Another mixed day. Decent training day, ended up doing
Squat 4 x 9 - 255 most of the way
Bench Press - 3 x 5 to warm up, 4 x 4-3 with 205
Curl - 5 x 5 - 105
And that went rather well. The squats, as per usual, were the absolute hardest part of the day's training. But at the moment I've not my usual enthusiasm for describing the homeric struggle they presented.
I still just haven't made up my mind about the place I find myself in. Things are starting to come off the ground, people are recognizing me and being more positive towards me, but at the same time I am growing tired of the whole process. Whats the point in teaching those who don't want to be taught? To struggle for those who resent the struggle? And why put faith in those who would abuse that faith?
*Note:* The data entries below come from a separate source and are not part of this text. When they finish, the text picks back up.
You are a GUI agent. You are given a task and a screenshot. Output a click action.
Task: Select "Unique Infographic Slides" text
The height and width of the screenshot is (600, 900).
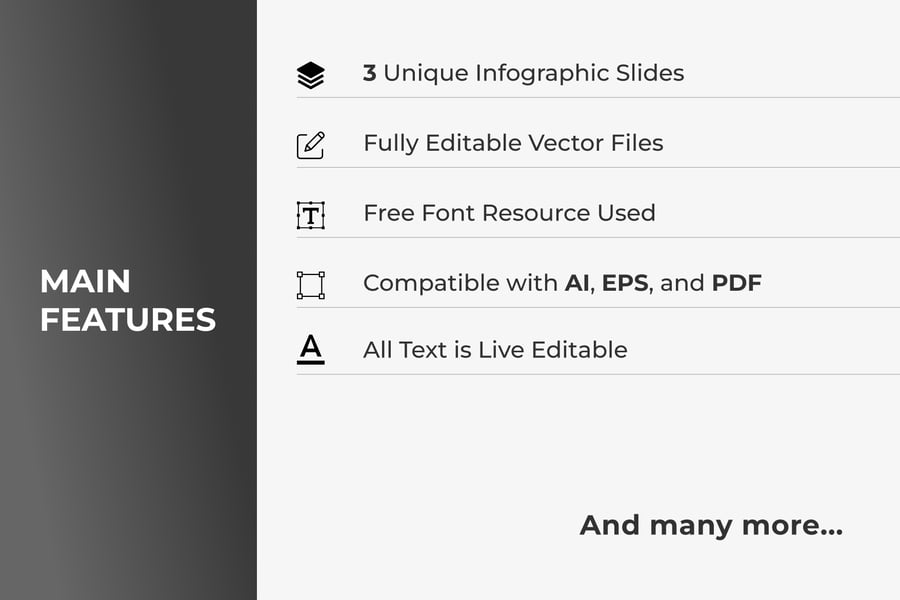(534, 73)
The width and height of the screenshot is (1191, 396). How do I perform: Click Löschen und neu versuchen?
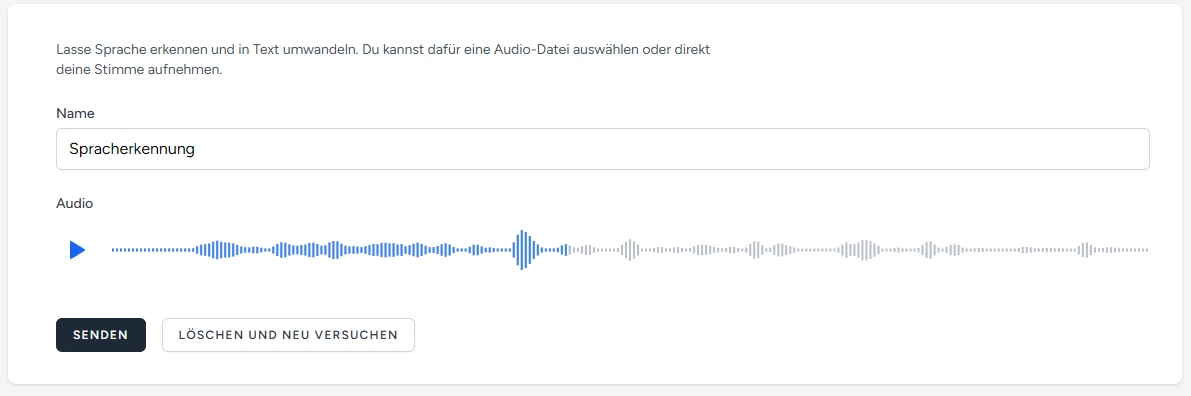click(288, 335)
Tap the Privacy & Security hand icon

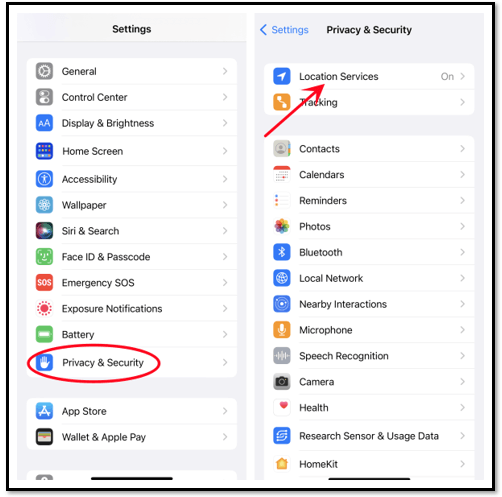pos(44,362)
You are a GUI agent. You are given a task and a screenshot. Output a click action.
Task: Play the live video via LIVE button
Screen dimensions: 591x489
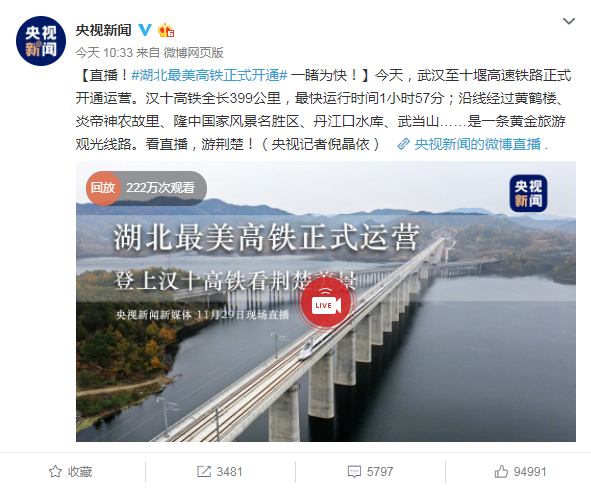tap(326, 305)
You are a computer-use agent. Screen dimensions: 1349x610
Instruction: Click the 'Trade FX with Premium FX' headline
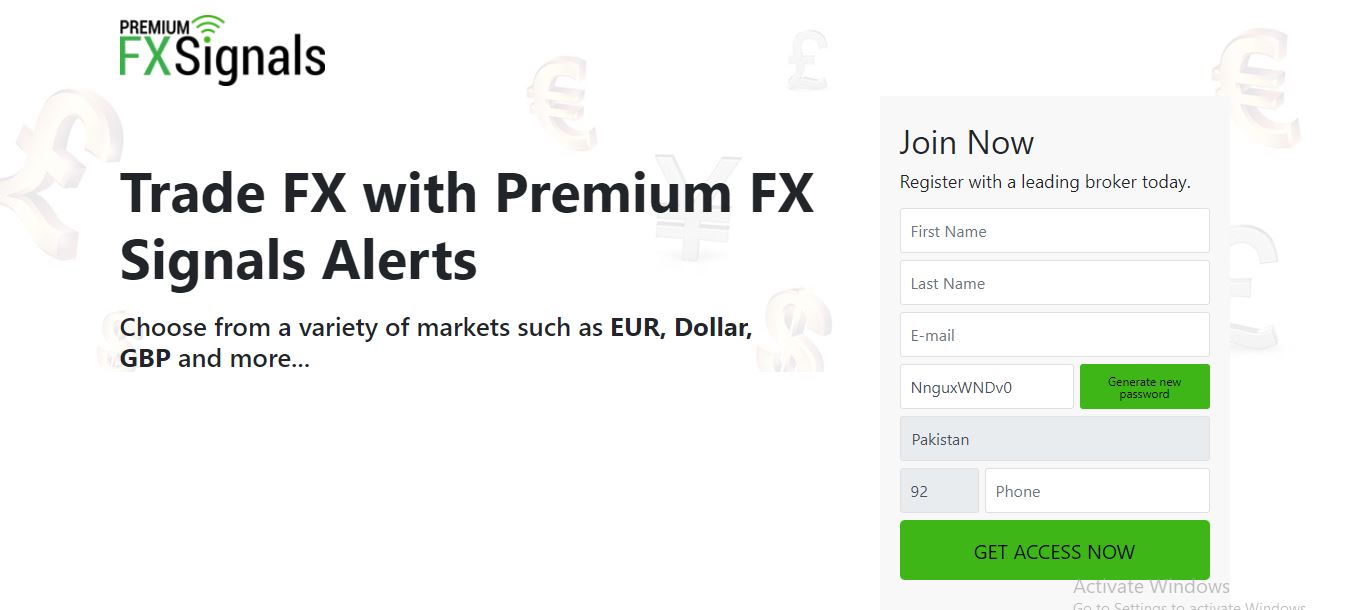pyautogui.click(x=466, y=193)
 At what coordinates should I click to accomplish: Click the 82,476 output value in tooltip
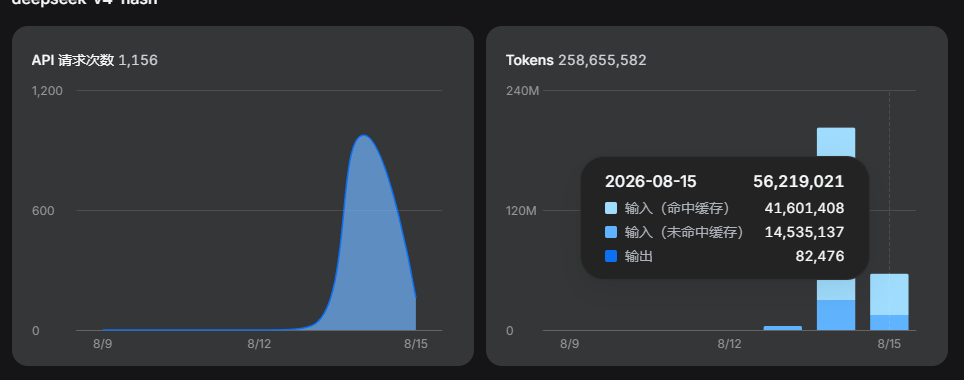coord(820,256)
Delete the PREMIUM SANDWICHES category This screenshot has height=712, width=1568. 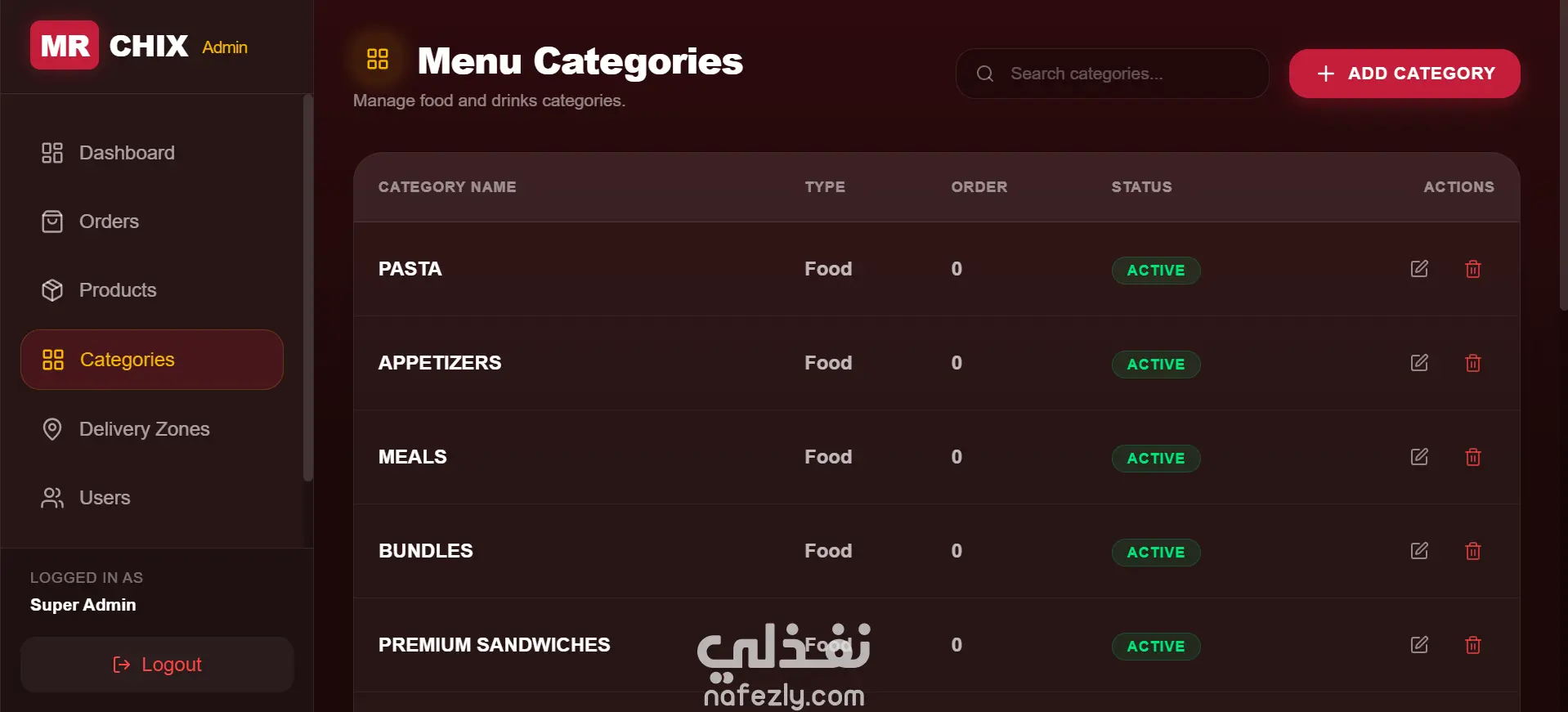click(1473, 645)

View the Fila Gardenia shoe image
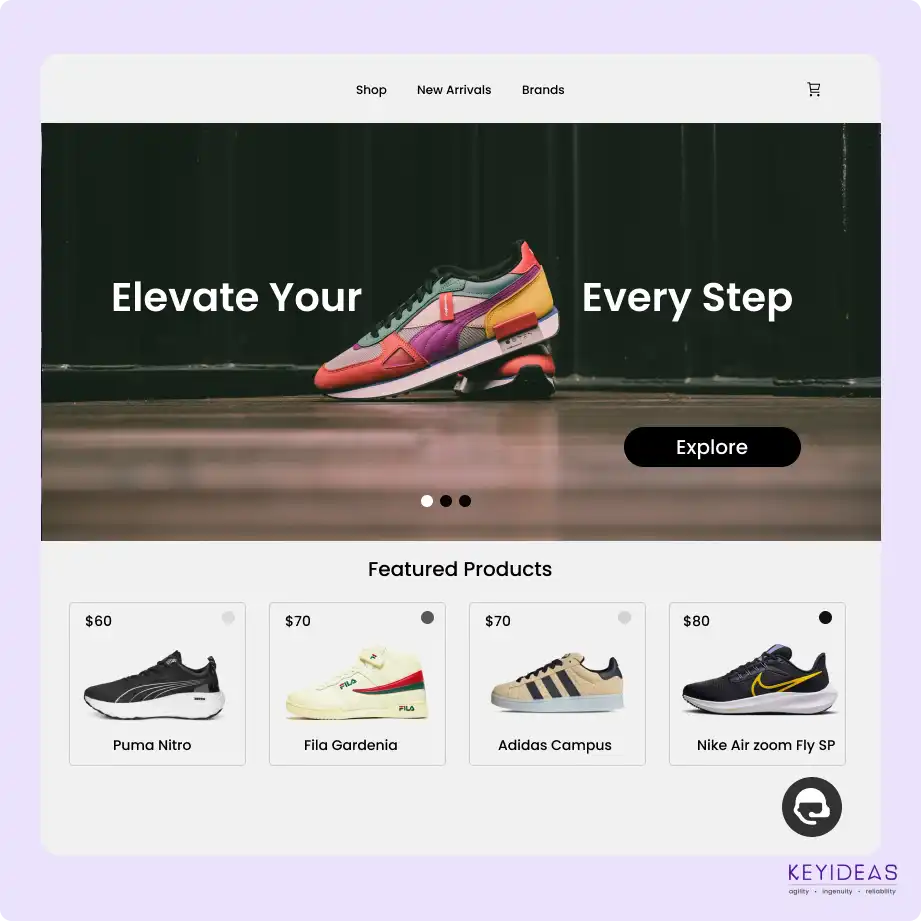(357, 683)
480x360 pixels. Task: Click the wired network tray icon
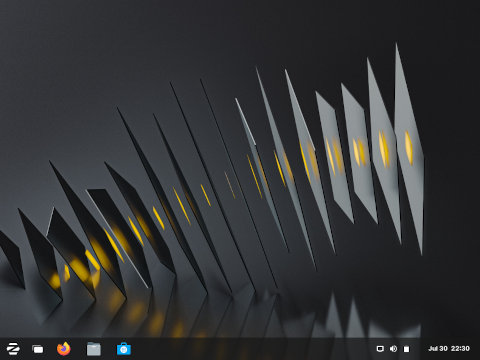380,349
Currently waging a battle against conformity and I am determined to win it, but at the same time I wonder in the back of my head if the bastards are even worth it. Well, not only is it battling against conformity but its getting respect. As it is, sticking to my morals and principles has gotten me only derision and hatred, but I refuse to bend on matters so important to me, so I just plod forward along a path with no apparent reward and with mainly the scorn of others to keep me company. I knew this was going to happen, the great masters wrote of it constantly, I just didn't realize how true that segment of their writings were.
In the end, this quest isn't about them, its about me. I am trying to further myself spiritually, and the journey of my spirit is currently heavily tied in with my training. Whether or not anyone else gets it is inconsequential, I get it, and I am pursuing it no matter what.